De Haagse Conferentie voor Internationaal Privaatrecht onderzoekt de mogelijkheid en wenselijkheid van een mondiaal instrument op het terrein van draagmoederschap. In de loop van 2014 komt de Haagse conferentie met een eindrapport.
Op grond van het bestaande artikel 5, eerste lid, onder 2°, van het Wetboek van Strafrecht is de Nederlandse strafwet reeds toepasselijk op de Nederlander die zich buiten Nederland schuldig maakt aan een van de misdrijven omschreven in de artikelen 151b en 151c van het Wetboek van Strafrecht. Wel is vereist dat op deze feiten door de wet van het land waar het begaan is, straf is gesteld. Mij komt het voor dat het handhaven van dit vereiste van dubbele strafbaarheid redelijk is.
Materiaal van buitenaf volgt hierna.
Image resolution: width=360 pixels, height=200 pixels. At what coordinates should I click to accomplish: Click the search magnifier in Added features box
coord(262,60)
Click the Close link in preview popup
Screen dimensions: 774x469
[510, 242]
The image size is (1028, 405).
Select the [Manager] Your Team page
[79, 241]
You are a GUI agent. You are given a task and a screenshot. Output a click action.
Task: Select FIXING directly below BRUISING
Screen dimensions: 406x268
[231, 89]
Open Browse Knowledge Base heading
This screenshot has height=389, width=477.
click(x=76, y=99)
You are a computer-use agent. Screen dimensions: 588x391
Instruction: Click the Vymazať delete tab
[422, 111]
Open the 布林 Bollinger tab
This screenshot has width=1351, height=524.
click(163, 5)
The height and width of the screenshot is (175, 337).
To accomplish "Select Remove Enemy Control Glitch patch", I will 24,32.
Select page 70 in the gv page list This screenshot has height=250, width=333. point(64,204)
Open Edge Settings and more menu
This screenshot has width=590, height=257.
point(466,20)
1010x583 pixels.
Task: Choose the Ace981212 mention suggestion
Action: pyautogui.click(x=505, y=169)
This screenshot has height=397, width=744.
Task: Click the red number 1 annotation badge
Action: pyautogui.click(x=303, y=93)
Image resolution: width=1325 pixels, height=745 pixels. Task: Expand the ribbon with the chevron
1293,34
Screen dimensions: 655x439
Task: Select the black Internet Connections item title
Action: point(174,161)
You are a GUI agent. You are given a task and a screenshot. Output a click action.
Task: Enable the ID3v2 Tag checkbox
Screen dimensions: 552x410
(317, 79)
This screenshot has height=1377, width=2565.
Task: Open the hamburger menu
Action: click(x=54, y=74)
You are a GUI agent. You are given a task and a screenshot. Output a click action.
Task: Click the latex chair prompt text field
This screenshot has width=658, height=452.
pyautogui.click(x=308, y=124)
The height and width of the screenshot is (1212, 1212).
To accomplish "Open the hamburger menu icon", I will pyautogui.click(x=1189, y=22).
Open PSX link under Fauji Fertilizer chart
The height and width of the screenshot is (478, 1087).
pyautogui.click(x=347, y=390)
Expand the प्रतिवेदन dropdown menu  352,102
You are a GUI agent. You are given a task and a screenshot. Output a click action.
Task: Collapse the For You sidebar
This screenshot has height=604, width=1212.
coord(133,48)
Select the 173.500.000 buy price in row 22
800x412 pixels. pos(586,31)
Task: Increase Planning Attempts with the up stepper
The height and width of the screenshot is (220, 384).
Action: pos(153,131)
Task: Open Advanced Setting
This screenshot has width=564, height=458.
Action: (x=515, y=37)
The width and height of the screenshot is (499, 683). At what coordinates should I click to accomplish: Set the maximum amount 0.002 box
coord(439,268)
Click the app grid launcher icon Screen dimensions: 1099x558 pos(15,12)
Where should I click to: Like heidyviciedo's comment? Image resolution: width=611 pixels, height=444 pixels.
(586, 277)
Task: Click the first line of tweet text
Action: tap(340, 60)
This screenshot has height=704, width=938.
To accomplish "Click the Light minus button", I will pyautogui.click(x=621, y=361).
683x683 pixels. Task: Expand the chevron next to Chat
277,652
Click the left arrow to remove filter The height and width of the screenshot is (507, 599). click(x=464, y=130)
Een strafvervolging van een misdrijf dat in het buitenland begaan is, heeft in de regel alleen reële kans van slagen als in het land waar het feit begaan is opsporingsactiviteiten kunnen worden ontplooid. Het desbetreffende land zal daartoe gewoonlijk pas bereid zijn of mogelijkheden zien als het gaat om een feit dat in eigen land ook strafbaar is.
Hierbij bericht ik u, mede namens de Minister van Volkgezondheid, Welzijn en Sport, dat de schriftelijke vragen van het lid Arib (PvdA) over het bericht dat de praktijk van draagmoederschap een ethische grens bereikt (ingezonden 30 oktober 2013) niet binnen de gebruikelijke termijn kunnen worden beantwoord, aangezien nog niet alle benodigde informatie ontvangen is. Ik streef ernaar de vragen zo spoedig mogelijk te beantwoorden.